Biography
Puneet Dutt’s collection The Better Monsters (Mansfield Press, 2017) was a Finalist for the 2018 Trillium Book Award For Poetry, was shortlisted for the 2018 Raymond Souster Award, and was named one of “Ontario’s Best Books” in 2018 by NOW Magazine. Her poems have appeared in Canadian Literature, World Literature Today, and in the anthology Imaginarium 4: The Best Canadian Speculative Writing. Her chapbook PTSD south beach was a Finalist for the Breitling Chapbook Prize. She holds a MA in English from Ryerson University. Much of Dutt's poetry contains elements of narrative, interweaving elements of journalism, news, history, and is in dialogue with and can be read alongside other literary works, such as theory. Her subjects are often historical figures or events that have been largely left out of history textbooks. Themes of immigration, alienation, war, cultural memory, history, and violence often surface in her work.
Micro-interview
Yes. “The Cinnamon Peeler” by Michael Ondaatje. What was striking about this poem was the power of utilizing all five senses to really read and know it. It draws not only your eyes to the delicious language, but taste, touch, scent, and sound are heightened as well. It changed the way I thought of and read poetry as a teenager. It was like a complete film in a mini form, so compact with a beginning middle and end. And of course, it shows how sex and love can be written about without being crass or sappy, but with an elegance, and realness.

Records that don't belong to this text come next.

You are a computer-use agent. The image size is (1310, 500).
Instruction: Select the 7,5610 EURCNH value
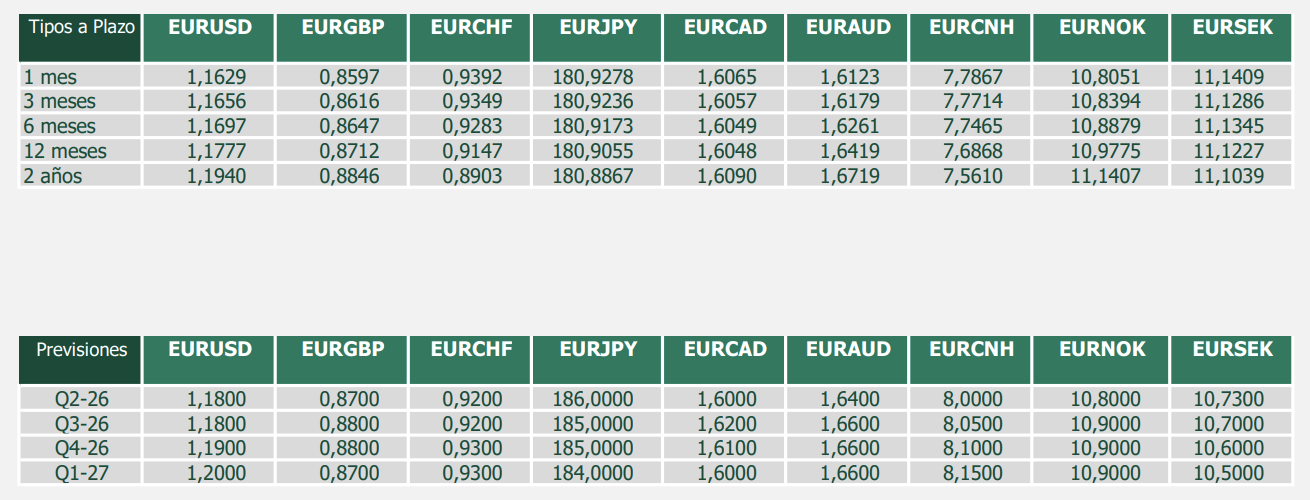coord(973,176)
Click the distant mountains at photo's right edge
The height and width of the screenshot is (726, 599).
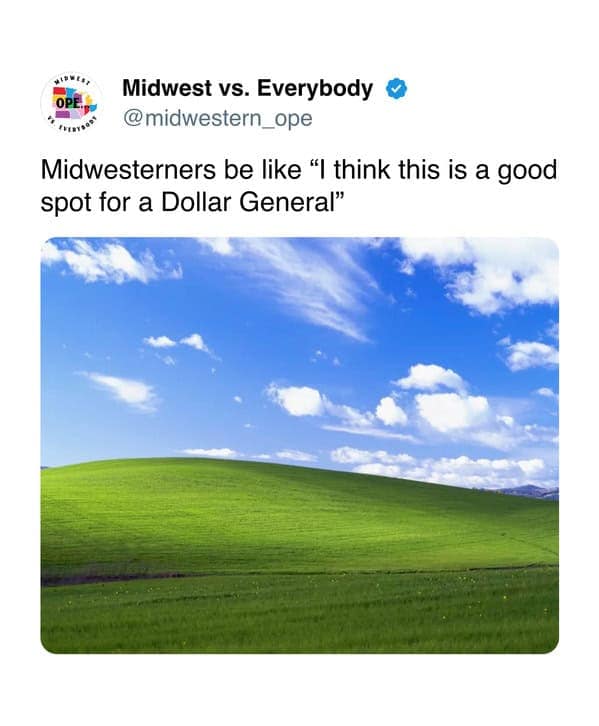tap(530, 491)
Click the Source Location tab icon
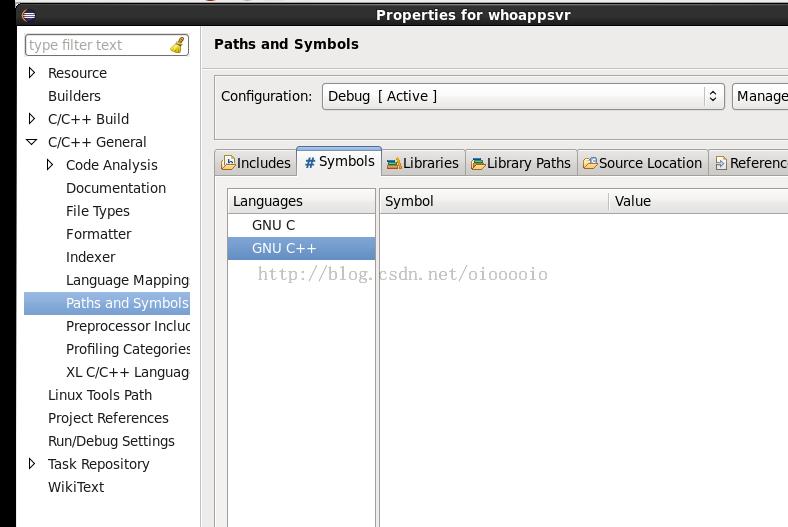788x527 pixels. click(x=590, y=163)
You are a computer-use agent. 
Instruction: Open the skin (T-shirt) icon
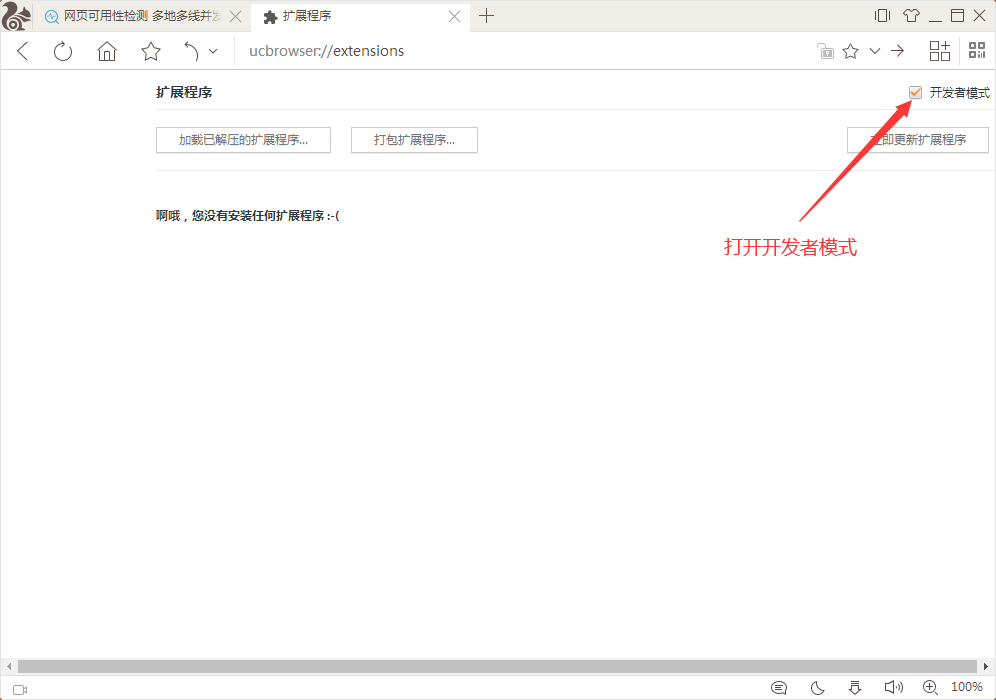click(911, 16)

I always scribbled poetry, ever since I can remember. It wasn’t until 2013 that I started thinking about sending work in to be published and build towards a larger body of work for a manuscript. I started thinking of myself as a poet after my first poem publication.
I think the job of a poet is a micro-perspective on the minute often overlooked slivers and instances of a lived experience through language and form we don’t necessarily use on a daily basis for utility. It’s a special role of non-utilitarian communication to reveal what has slipped through our fingers and notice.
Aisha Sasha John’s “Regardless” reads like an anthem or song, so relatable to so many of us. It's something that can be and should be memorized, but is equally wonderful to be shared aloud as she is a performance poet. It has a wonderful lesson in it as well, that despite all of our flaws, and any mistakes or circumstances, we all are struggling to live and survive, and that is ultimately real life. It's so gritty and real, and hides nothing. It's a new voice in Canada, and makes the reader think outside-of-the-box from their ideas of what they think 'poetry' is. And the tonal repetition of “If” is so powerful as well, the refrain is like a fight and defence in itself.